Store the SQL in a file hw1createzipcensus.sql.
2b. Load the data from the census file by creating a load script (hw1zipcensusloading.sql).
You can remove the head line from the data file before loading.
- Write following queries (8 points)
3. Write following queries.
3a (2 points). Find hourly (24 hours) and monthly (12 months) counts of collision using CUBE based OLAP query (hw1q1.sql). Identify which hour in the day (based on all days in the year) has the peak of collision (put in readme.txt file).
3b (3 points). For zip codes with top 10 populations, find if any of them has collision count among top 10 counts too (hw1q2.sql).
(Please DO NOT use FETCH .. ROWS ONLY statement. Use RANK instead. )
3c (3 points). For top 10 most dangerous locations (latitude, longitude) with highest collision counts, find their zip codes. Exclude all records with NULL value for latitude, longitude, or zip code (hw1q3.sql).
(You can use FETCH .. ROWS ONLY for top 10)
Check if there are mistakes in zip codes (i.e., same location but different zip codes) for the top 10 most dangerous locations. You can verify at https://www.gps-coordinates.net/ to see which one is not correct - put result in readme.txt file.
Extra Credit (2 points)
Download all the collision data (420MB) using "Export".

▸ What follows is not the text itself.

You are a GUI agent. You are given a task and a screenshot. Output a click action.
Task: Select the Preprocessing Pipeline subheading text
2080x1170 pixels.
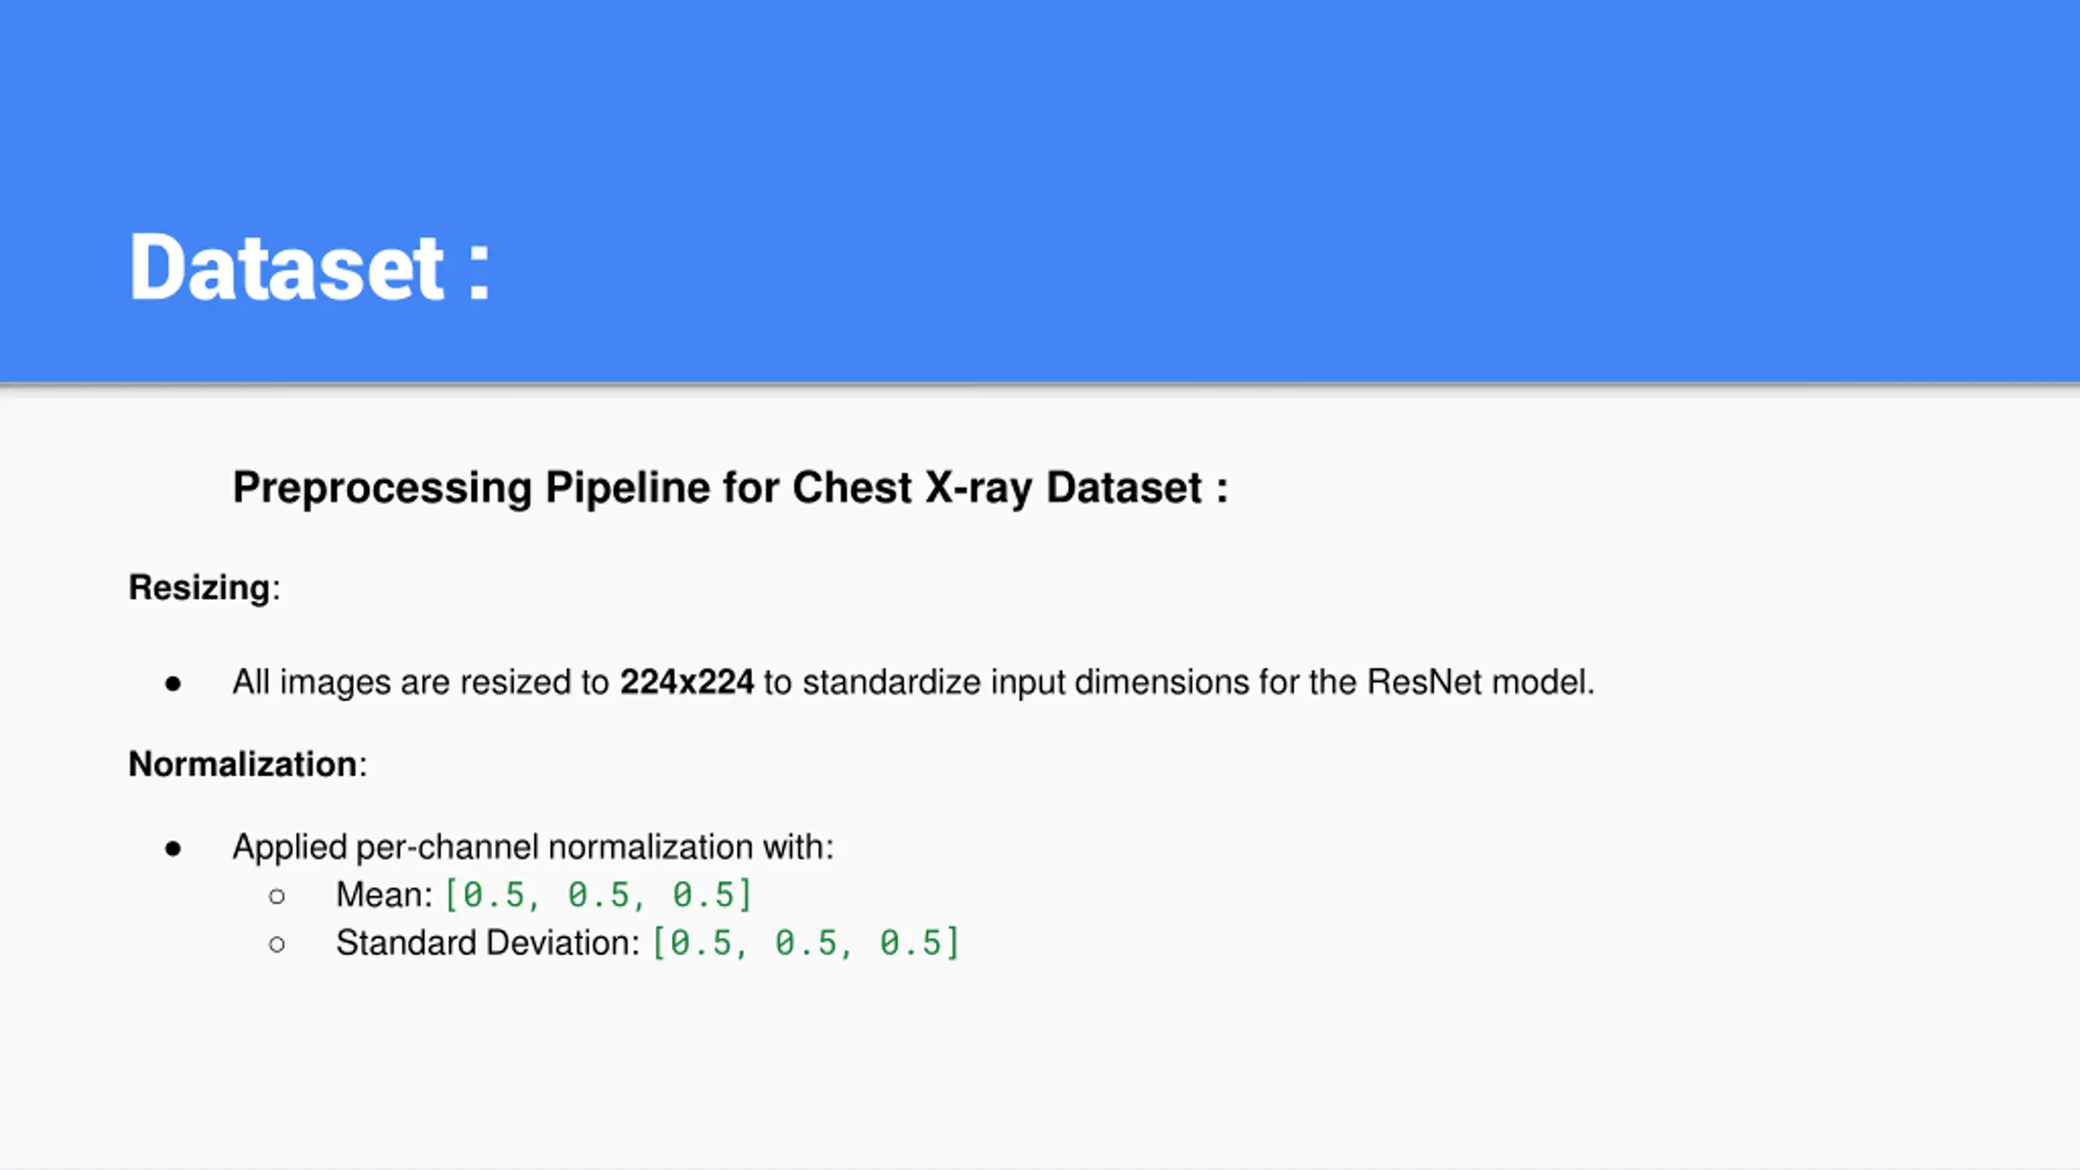click(730, 488)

E1. Create table cse532.collision_all (ecreatecollisiontable.sql) with same fields, and create indexes needed to accelerate the queries (put in the same file).
E2. Run q2 and q3 queries above and check the results remain the same ((discuss in readme.txt file).
For q1 (eq1.sql), the new query is updated to: find hourly (24 hours), monthly (12 months) and yearly counts of collision using CUBE based OLAP query, Identify which hour in the day (based on all days in the year) has the peak of collision (put in readme.txt file).
Homework Submission
Please zip your SQL scripts and results:
hw1createcollisiontable.sql
hw1collisionloadingscript.sql
hw1createzipcensus.sql
hw1zipcensusloading.sql
hw1q1.sql (and result11.txt or screenshot)
hw1q2.sql (and result12.txt or screenshot)
hw1q3.sql (and result13.txt or screenshot)
A readme.txt file.
extra credit: ecreatecollisiontable.sql, and eq1.sql
Please go to BrightSpace, and submit the zip file under homework 1.